Exercise in exact copying: restate word for word only the lines below from the one containing "The width and" through the one containing "Browse Gift Ideas", omitting any pictures.

Records ->

◆ ◆ ◆

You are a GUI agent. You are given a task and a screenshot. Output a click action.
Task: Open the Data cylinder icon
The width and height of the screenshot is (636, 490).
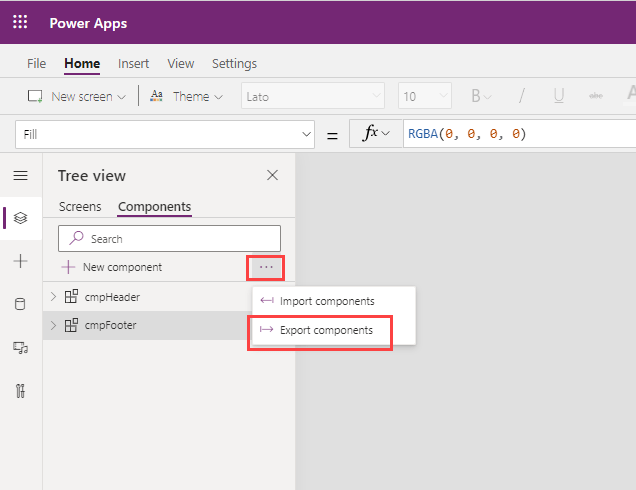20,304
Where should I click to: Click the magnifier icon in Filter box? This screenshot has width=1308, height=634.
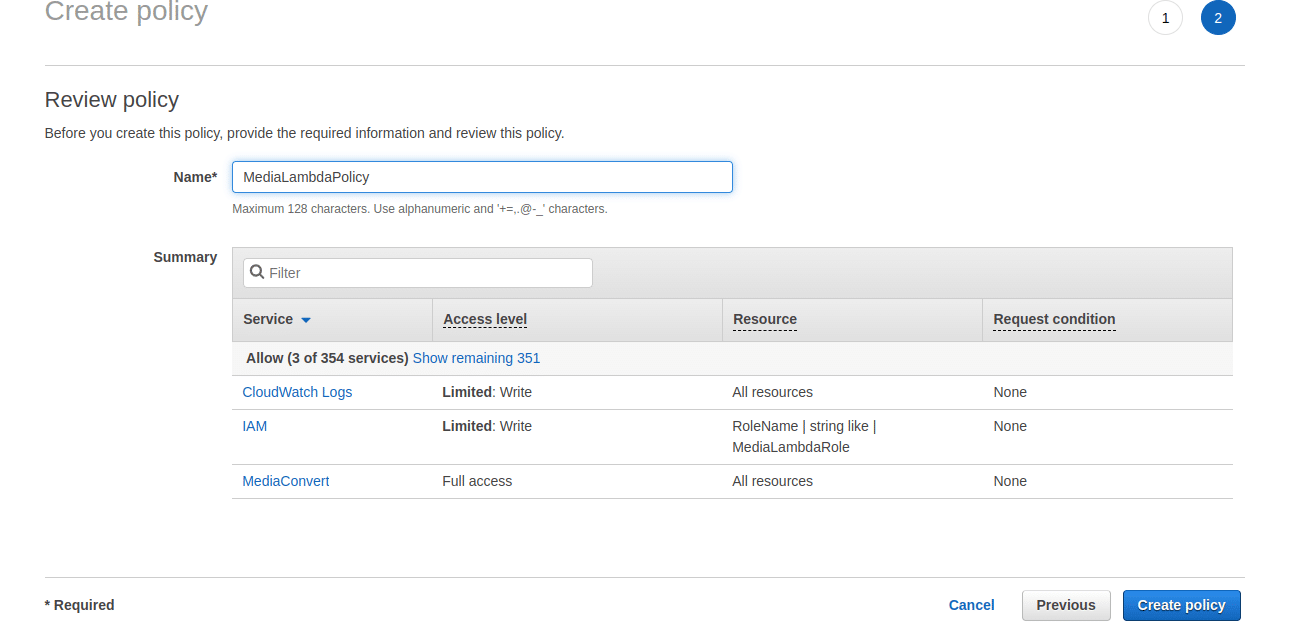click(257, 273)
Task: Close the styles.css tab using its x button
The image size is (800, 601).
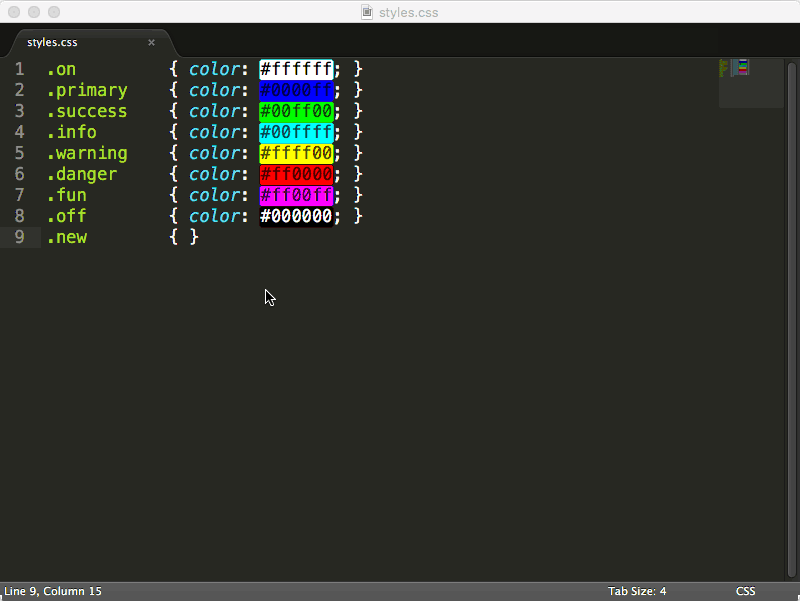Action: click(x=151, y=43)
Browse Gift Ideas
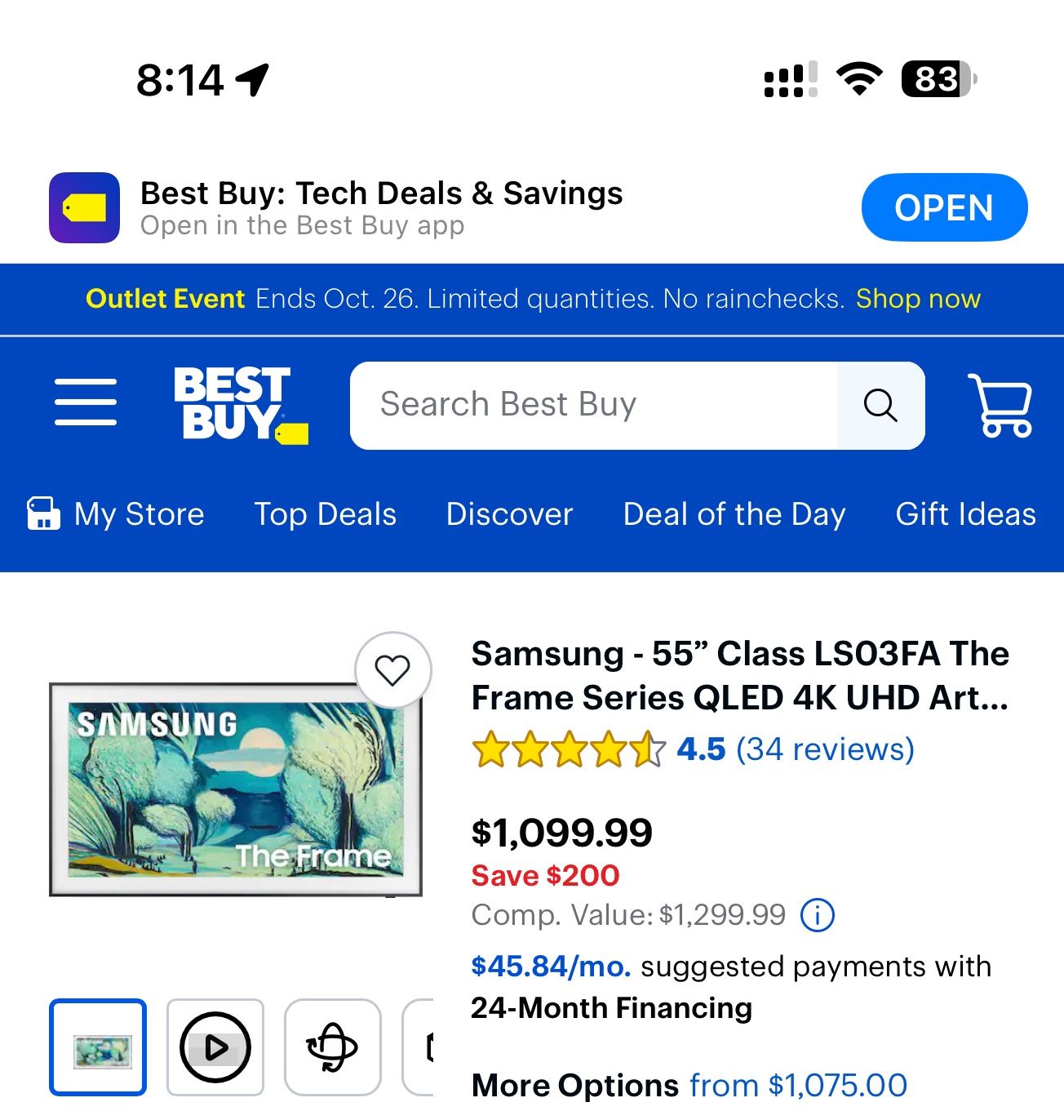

◆ ◆ ◆

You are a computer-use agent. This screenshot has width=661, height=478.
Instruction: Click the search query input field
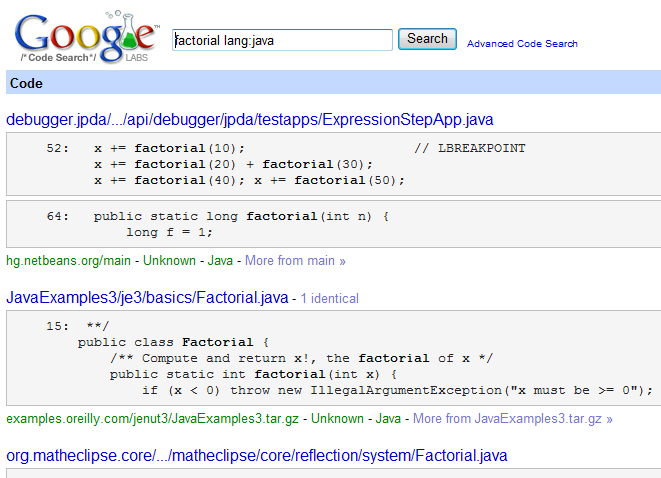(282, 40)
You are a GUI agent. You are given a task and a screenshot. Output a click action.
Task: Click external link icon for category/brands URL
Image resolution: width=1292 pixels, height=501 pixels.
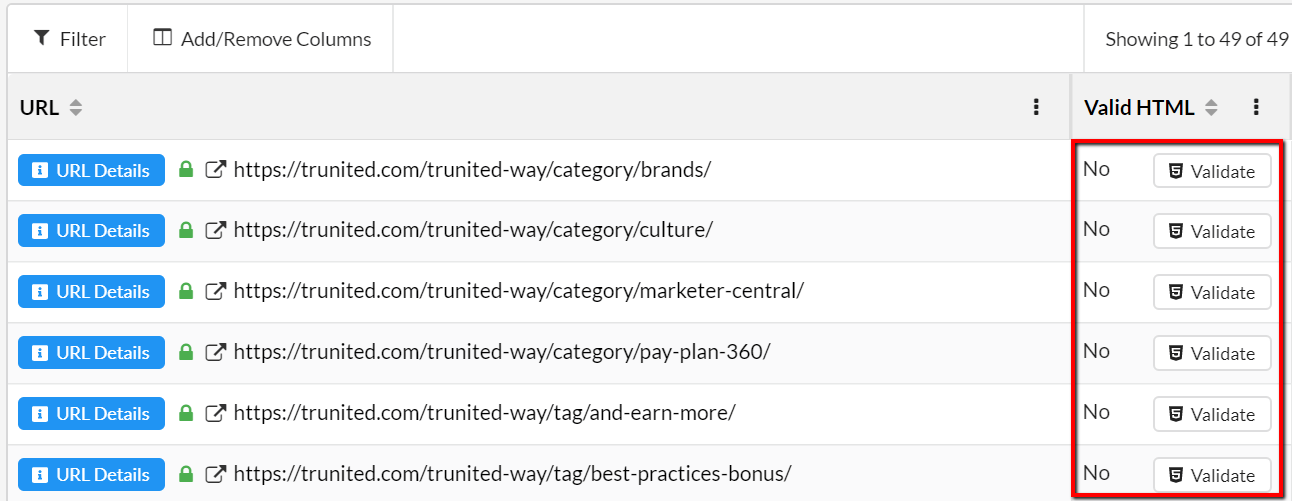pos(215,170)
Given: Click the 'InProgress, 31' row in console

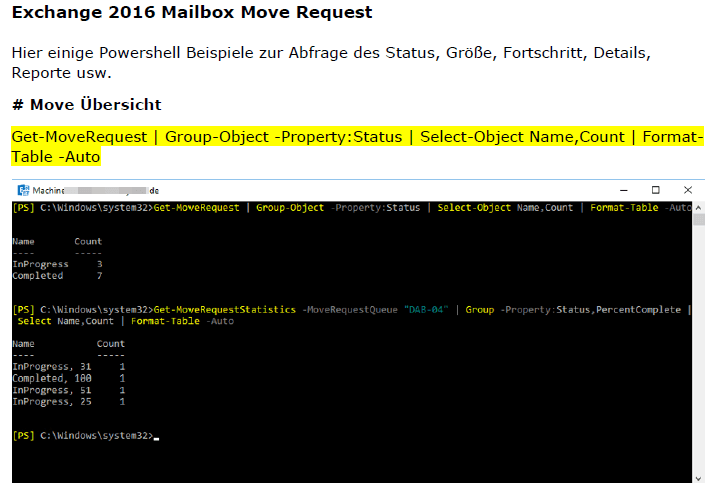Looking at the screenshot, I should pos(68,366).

◆ ◆ ◆

Answer section ->
The width and height of the screenshot is (636, 490).
20,304
Where should I click to: Click the magnifier icon in Filter box? This screenshot has width=1308, height=634.
click(257, 273)
Task: Close the styles.css tab using its x button
The image size is (800, 601).
Action: click(x=151, y=43)
Browse Gift Ideas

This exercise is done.